Меир глубоко вздохнул и прибавил еще громче:

- Он предугадал те вопросы, которые должны были зашуметь в голове его правнука, и дал на них ответы! Он проник в тайники тех душ, которые жаждут истины, и прислал им через мои руки утешение и поучение. Я люблю его так, словно он вынянчил меня на руках своих! Я преклоняюсь перед великой душой его, которая заслужила себе бессмертие и пребывает теперь в сиянии Иеговы! Я думаю так, как думал он! Желаю того, чего желал он! Я такой же, как и он! Я - сын души его!

Голос его, звучный и громкий, дрожал от сдерживаемых вздохов и восторженной радости. В горящих глубоких глазах его стояли слезы, губы его дрожали, лицо бледнело все больше, а руки как бы невольно подымались вверх.

- В рукописи моего предка, - воскликнул он, - сказано, что мы стоим на месте, когда все народы идут вперед к знанию и к счастью! Что головы наши наполнены множеством мелочей, и крупное уже не может в них поместиться! Что наука эта, которая называется Каббалой и которую вы считаете святой, проклятая наука, потому что в ней тонут умы израильских сынов и потому что она отклоняет их от истинного познания... Там написано...

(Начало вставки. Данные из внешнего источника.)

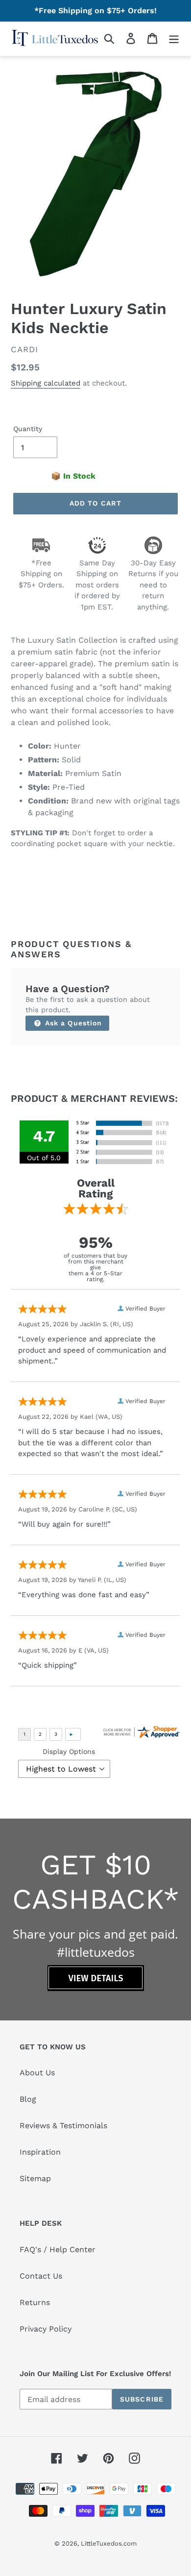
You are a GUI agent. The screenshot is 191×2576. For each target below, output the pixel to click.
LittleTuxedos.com (109, 2543)
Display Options (69, 1751)
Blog (28, 2099)
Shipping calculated (45, 383)
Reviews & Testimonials (63, 2125)
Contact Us (41, 2276)
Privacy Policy (46, 2328)
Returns (35, 2302)
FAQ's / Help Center (58, 2249)
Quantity (27, 429)
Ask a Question (72, 1023)
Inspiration (40, 2152)
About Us (37, 2072)
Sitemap (35, 2178)
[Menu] (174, 38)
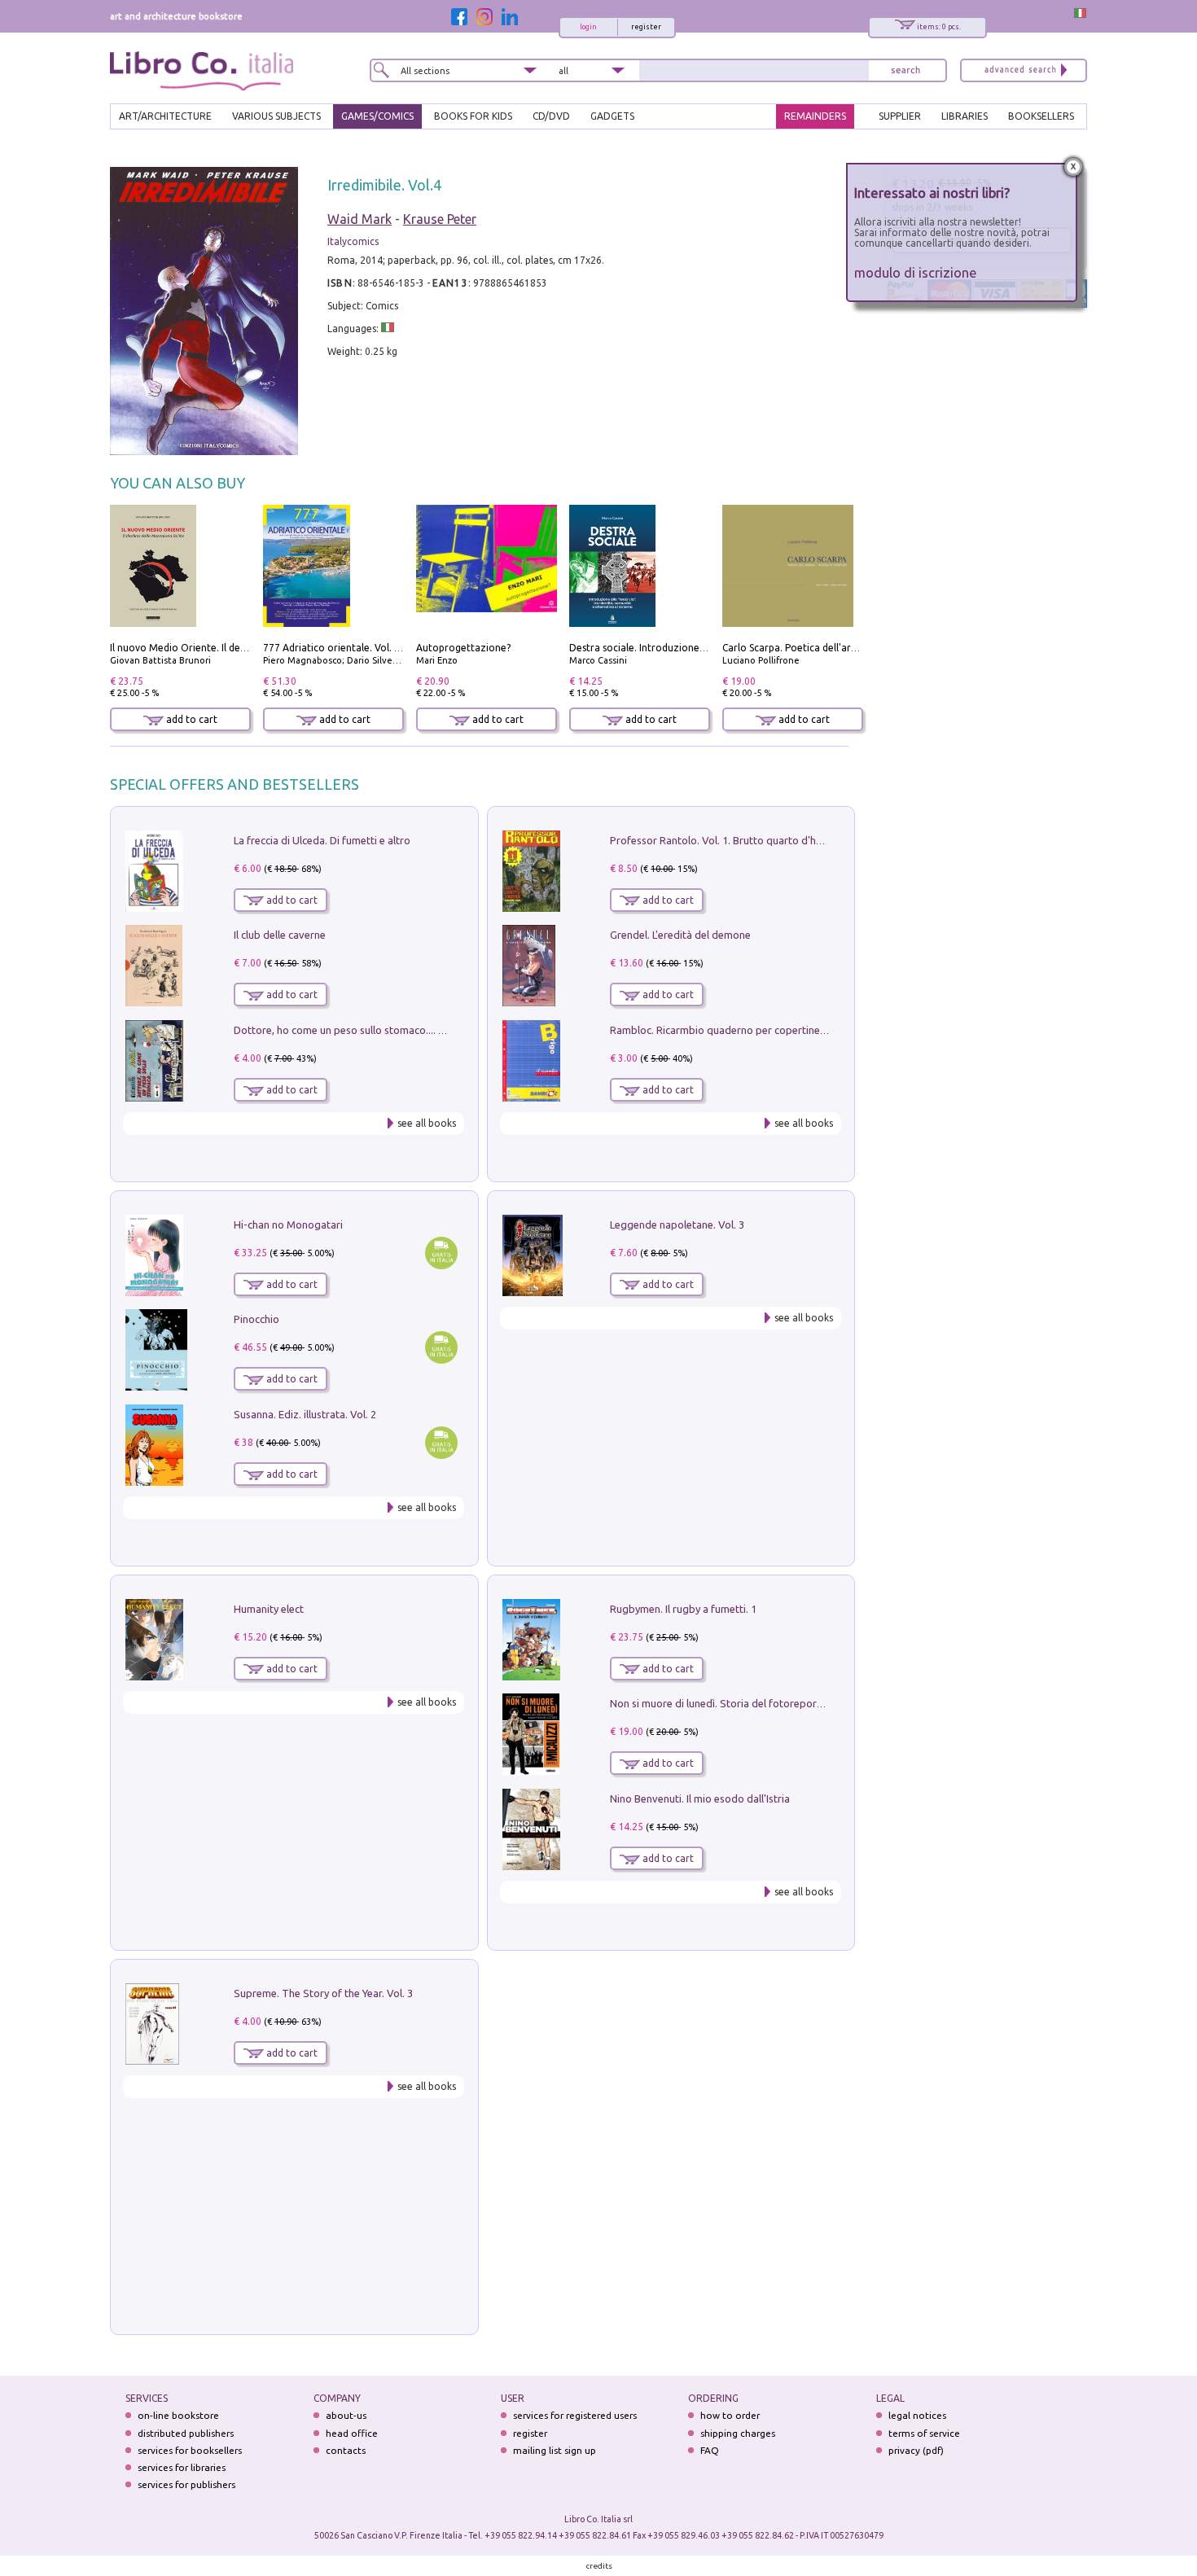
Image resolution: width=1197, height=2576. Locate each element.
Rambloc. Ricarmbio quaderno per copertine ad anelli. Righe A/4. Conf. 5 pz (787, 1030)
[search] (905, 70)
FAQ (709, 2450)
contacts (346, 2450)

Тут голос говорящего настолько смешался с криками, смехом и воплями людей, что только отдельные слова могли доходить до ушей тех, кто хотел его слушать. Но Меир не переставал говорить; наоборот, он говорил все быстрее и быстрее, грудь его глубоко дышала, глаза то широко раскрывались, то закрывались. Казалось, он желал, видя безуспешность своих усилий, по крайней мере, как можно лучше выполнить то, что считал своим призванием; казалось, обманутый в своих ожиданиях, он все еще сохранял какую-то искру надежды.

- Горе! Горе! - взывали люди различными голосами. - Ересь и соблазн посетили дом Израиля! Уста детей изрыгают хулу на все святое!

- Слушайте! Слушайте! - кричал Меир. - Еще далеко до конца слов предка моего...

- Зажмем ему рот и прогоним его с места, откуда обращаются к народу мудрецы Израиля!

- Слушайте! В рукописи этой сказано, чтобы Израиль перестал ожидать Мессию из плоти и крови...

- Горе! Горе! Он хочет отнять у сердца Израиля его утешение и надежду!

- Ибо не явится он в мир в образе человека, но придет, как Время, несущее всем народам познание, насыщение, любовь и мир...

- Меир! Меир! Что ты делаешь? Ты губишь себя! Смотри на народ! Беги! - послышались вблизи Меира шепчущие голоса.

Бер стоял тут же возле него; Элиазар, Ариэль, Хаим и несколько других окружали его тесным кольцом; но он не видел и не слышал их. Капли пота выступили у него на бледном, как полотно, лбу, но голова его была высоко поднята, а в глазах сверкали попеременно то слезы отчаяния, то искры гнева.

Вдруг вблизи от входных дверей раздался глухой стук. Меламед соскочил с лавки, на которой стоял, и босыми ногами несколько раз подряд ударил об пол, потом в несколько прыжков пробежал через зал сквозь расступившуюся перед ним толпу и резким движением руки, покрытой рукавом холщевой рубахи, сбросил со стола медный подсвечник с желтой свечой, пламя которой тотчас же затоптали другие. В то же время кто-то вскочил на скамейку и потушил лампочку, горевшую у дверей. Густой мрак, там и сям пронизываемый только бледными полосами лунного света, проникавшими через окно, охватил большую залу, в которой теперь так закипело и забурлило, словно ее наполнили какие-то расходившиеся стихии.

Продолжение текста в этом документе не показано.